[WHAT YOU HAVE TO DO]:
Looking at the listing below, retype exactly the lines starting at the one containing "[Instagram] (101, 2289)" and ending at the one containing "Customers rate us", both included, and nothing else.

[RECORDS FOR PROCESSING]:
# # # #

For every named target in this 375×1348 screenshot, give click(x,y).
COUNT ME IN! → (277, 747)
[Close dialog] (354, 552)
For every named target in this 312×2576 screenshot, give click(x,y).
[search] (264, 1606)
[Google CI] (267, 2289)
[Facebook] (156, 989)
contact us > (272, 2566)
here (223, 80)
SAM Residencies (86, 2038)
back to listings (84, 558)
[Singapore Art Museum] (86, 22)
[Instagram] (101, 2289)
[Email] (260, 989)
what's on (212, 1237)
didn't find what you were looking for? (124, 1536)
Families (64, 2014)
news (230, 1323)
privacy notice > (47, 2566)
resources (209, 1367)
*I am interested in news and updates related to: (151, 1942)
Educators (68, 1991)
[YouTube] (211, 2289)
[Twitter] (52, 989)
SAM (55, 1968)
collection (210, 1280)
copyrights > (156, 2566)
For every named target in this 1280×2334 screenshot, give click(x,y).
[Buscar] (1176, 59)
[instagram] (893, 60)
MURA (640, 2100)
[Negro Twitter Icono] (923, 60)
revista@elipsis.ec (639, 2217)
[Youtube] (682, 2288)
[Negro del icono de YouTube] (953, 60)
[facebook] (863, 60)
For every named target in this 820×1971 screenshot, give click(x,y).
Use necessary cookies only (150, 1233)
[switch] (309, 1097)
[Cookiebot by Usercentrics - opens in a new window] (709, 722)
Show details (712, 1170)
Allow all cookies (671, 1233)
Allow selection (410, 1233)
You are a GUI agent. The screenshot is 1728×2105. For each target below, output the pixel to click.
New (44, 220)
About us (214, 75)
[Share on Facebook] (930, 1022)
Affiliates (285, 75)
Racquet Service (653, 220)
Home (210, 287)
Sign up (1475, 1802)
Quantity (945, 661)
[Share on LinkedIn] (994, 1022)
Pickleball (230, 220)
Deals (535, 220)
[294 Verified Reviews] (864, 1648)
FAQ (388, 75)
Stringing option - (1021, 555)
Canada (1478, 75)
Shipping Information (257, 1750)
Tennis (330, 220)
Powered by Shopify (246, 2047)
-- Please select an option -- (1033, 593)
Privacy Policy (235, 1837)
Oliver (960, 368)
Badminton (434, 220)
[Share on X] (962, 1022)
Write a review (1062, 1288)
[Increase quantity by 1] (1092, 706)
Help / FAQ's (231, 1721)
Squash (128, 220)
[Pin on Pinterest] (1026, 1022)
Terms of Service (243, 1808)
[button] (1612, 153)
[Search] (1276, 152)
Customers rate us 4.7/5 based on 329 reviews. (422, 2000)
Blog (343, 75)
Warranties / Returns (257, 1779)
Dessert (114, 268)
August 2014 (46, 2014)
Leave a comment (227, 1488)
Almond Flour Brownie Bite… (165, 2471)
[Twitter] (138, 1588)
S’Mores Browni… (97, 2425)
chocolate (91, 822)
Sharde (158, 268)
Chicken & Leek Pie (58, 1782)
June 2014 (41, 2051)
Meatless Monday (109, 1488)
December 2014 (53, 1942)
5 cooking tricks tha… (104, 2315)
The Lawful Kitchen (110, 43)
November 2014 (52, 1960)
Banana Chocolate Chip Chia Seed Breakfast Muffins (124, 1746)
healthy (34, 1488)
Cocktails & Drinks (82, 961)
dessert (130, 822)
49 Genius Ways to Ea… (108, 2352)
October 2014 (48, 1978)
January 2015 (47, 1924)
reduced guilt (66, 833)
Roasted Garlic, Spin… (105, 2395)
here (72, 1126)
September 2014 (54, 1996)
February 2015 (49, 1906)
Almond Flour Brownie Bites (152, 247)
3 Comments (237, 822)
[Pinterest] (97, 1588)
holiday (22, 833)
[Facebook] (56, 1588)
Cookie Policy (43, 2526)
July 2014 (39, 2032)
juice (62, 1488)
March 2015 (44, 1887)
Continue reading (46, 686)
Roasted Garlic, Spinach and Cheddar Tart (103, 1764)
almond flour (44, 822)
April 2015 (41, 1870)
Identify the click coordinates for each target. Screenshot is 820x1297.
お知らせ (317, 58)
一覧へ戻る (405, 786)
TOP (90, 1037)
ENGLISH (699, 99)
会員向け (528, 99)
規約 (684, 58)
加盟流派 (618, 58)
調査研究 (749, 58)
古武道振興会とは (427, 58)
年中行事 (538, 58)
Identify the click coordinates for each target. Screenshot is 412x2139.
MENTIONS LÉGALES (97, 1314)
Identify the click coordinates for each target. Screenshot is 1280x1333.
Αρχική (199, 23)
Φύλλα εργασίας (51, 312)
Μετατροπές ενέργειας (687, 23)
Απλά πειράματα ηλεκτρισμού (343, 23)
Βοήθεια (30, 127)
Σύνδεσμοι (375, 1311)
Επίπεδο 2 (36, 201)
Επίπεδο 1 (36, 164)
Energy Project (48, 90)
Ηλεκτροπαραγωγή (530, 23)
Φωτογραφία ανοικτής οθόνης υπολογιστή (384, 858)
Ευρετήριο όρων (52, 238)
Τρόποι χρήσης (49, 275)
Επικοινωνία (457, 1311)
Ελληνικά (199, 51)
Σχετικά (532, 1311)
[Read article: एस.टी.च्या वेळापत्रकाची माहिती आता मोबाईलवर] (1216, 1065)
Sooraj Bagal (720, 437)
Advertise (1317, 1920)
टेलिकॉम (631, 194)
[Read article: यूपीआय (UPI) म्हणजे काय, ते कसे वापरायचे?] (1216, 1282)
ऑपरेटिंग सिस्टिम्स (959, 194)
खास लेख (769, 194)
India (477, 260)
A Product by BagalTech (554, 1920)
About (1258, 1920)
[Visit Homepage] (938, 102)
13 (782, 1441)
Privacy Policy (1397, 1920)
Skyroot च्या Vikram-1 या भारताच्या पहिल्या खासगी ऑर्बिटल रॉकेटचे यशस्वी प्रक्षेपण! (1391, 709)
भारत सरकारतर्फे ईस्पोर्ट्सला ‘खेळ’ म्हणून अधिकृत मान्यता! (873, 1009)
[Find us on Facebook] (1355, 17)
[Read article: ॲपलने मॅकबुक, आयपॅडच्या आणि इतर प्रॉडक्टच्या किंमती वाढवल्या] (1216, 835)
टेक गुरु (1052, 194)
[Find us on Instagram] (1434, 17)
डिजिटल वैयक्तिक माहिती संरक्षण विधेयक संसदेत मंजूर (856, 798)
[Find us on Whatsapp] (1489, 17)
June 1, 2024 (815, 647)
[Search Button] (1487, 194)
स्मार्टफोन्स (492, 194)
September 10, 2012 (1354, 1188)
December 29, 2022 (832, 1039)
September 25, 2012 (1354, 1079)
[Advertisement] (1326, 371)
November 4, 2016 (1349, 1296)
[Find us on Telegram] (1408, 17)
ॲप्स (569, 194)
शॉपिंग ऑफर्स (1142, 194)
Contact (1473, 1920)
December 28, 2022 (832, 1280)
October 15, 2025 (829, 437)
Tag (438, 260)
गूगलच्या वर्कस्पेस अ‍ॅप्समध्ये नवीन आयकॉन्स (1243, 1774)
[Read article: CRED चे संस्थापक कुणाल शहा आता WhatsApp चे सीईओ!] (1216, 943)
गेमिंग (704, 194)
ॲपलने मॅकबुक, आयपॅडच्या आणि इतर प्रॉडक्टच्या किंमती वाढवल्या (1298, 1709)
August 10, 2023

# # # #

[EXERCISE RESPONSE]:
[Instagram] (101, 2289)
[Email] (260, 989)
what's on (212, 1237)
didn't find what you were looking for? (124, 1536)
Families (64, 2014)
news (230, 1323)
privacy notice > (47, 2566)
resources (209, 1367)
*I am interested in news and updates related to: (151, 1942)
Educators (68, 1991)
[YouTube] (211, 2289)
[Twitter] (52, 989)
SAM (55, 1968)
collection (210, 1280)
copyrights > (156, 2566)
For every named target in this 1280×2334 screenshot, give click(x,y).
[Buscar] (1176, 59)
[instagram] (893, 60)
MURA (640, 2100)
[Negro Twitter Icono] (923, 60)
revista@elipsis.ec (639, 2217)
[Youtube] (682, 2288)
[Negro del icono de YouTube] (953, 60)
[facebook] (863, 60)
For every named target in this 820×1971 screenshot, give click(x,y).
Use necessary cookies only (150, 1233)
[switch] (309, 1097)
[Cookiebot by Usercentrics - opens in a new window] (709, 722)
Show details (712, 1170)
Allow all cookies (671, 1233)
Allow selection (410, 1233)
You are a GUI agent. The screenshot is 1728×2105. For each target below, output the pixel to click.
New (44, 220)
About us (214, 75)
[Share on Facebook] (930, 1022)
Affiliates (285, 75)
Racquet Service (653, 220)
Home (210, 287)
Sign up (1475, 1802)
Quantity (945, 661)
[Share on LinkedIn] (994, 1022)
Pickleball (230, 220)
Deals (535, 220)
[294 Verified Reviews] (864, 1648)
FAQ (388, 75)
Stringing option - (1021, 555)
Canada (1478, 75)
Shipping Information (257, 1750)
Tennis (330, 220)
Powered by Shopify (246, 2047)
-- Please select an option -- (1033, 593)
Privacy Policy (235, 1837)
Oliver (960, 368)
Badminton (434, 220)
[Share on X] (962, 1022)
Write a review (1062, 1288)
[Increase quantity by 1] (1092, 706)
Help / FAQ's (231, 1721)
Squash (128, 220)
[Pin on Pinterest] (1026, 1022)
Terms of Service (243, 1808)
[button] (1612, 153)
[Search] (1276, 152)
Customers rate us 4.7/5 based on 329 reviews. (422, 2000)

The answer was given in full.